Copy out exactly the lines from the one containing "You are a computer-use agent. 822x463 pixels." through the end of the records, and no pictures.

- Opening Delimiter -

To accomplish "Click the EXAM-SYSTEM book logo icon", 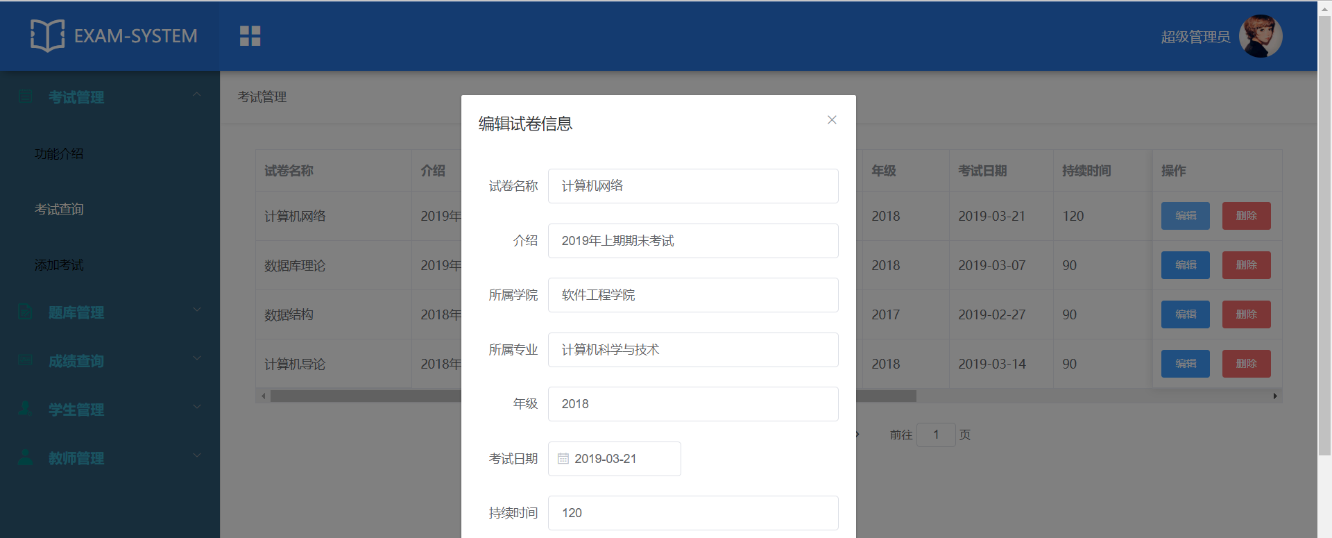I will [x=47, y=35].
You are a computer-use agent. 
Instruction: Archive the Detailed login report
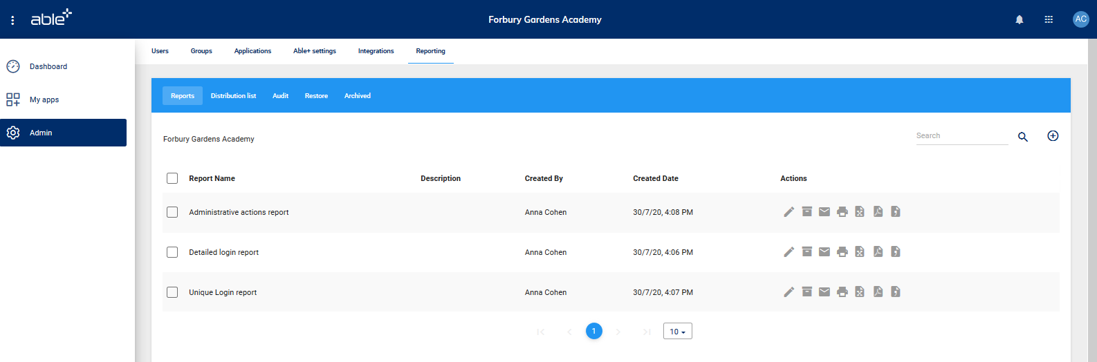806,252
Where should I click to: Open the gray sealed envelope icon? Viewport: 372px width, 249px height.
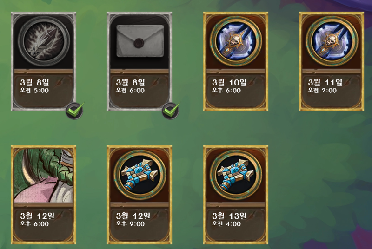pos(140,41)
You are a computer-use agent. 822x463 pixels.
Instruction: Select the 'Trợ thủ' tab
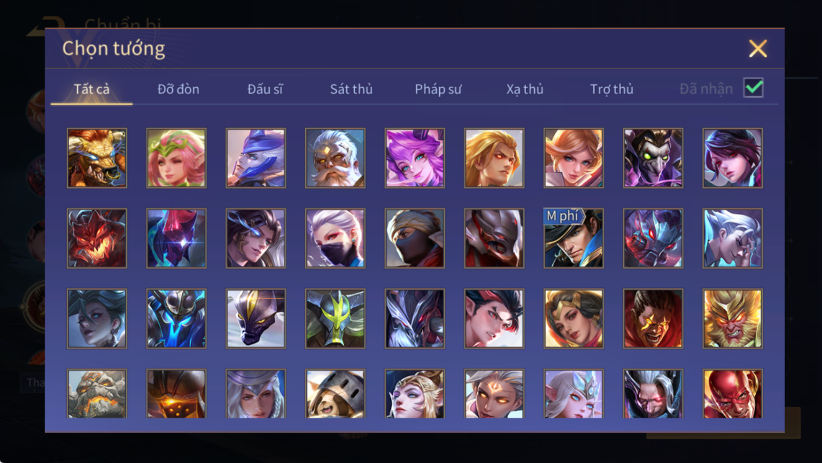pyautogui.click(x=611, y=89)
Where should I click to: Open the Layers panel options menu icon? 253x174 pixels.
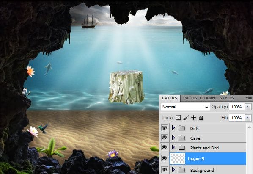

- Closing Delimiter -

THE COMPLETED TASK -
You are a computer-use agent. 822x463 pixels.
Instruction: Select the 'Trợ thủ' tab
pyautogui.click(x=611, y=89)
Where should I click to: Open the Layers panel options menu icon? 253x174 pixels.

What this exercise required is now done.